Les cimetières y ont de bien drôles de formes : des forêts de secrets qui s’enroulent comme des labyrinthes autour de quelques êtres errants. Ces âmes passagères, qui se sont elles-mêmes baptisées "humains", sont condamnées à une existence trop courte pour trouver la sortie de leur interminable dédale... Du moins, elles sont vouées à ne jamais chercher dans la bonne direction !


Allongée à même le sol rocailleux, la tête posée sur une dernière pierre qui lui sert de dernier oreiller, une petite fille garde les yeux ouverts.


Comme pour caresser sa joue, ou réchauffer son visage, un clair filet de sang glisse sur son ombre, se mêlant à ses cheveux. Jamais sang ne fut si étincelant ! Comme s’il y avait un brasier en lui.


Tel un sentier qui naît puis se libère, le ruisseau rouge se faufile parmi les dalles et vient goutter au fond d’un étrange et vaste terrier de rocaille sculptée : il indique le chemin.

Données enregistrées:

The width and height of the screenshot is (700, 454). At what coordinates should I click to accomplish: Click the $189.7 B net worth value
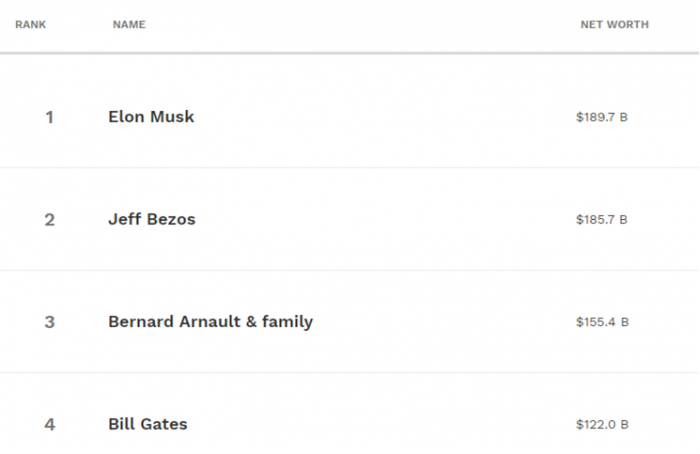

Exercices:
1. Répondez d'après le texte :
(a) Quel nom les âmes passagères se sont-elles donné ?
(b) Sur quoi la petite fille a-t-elle la tête posée ?
(c) Au fond de quoi le ruisseau rouge vient-il goutter ?
2. Recopiez le passage du texte qui commence aux mots « Les cimetières y » et s'arrête après les mots « les yeux ouverts. ».
Répondez en vous fondant uniquement sur le texte.

Réponses:
1.
(a) « humains »
(b) Sur une dernière pierre qui lui sert de dernier oreiller.
(c) Au fond d'un étrange et vaste terrier de rocaille sculptée.

2.
Les cimetières y ont de bien drôles de formes : des forêts de secrets qui s’enroulent comme des labyrinthes autour de quelques êtres errants. Ces âmes passagères, qui se sont elles-mêmes baptisées "humains", sont condamnées à une existence trop courte pour trouver la sortie de leur interminable dédale... Du moins, elles sont vouées à ne jamais chercher dans la bonne direction !


Allongée à même le sol rocailleux, la tête posée sur une dernière pierre qui lui sert de dernier oreiller, une petite fille garde les yeux ouverts.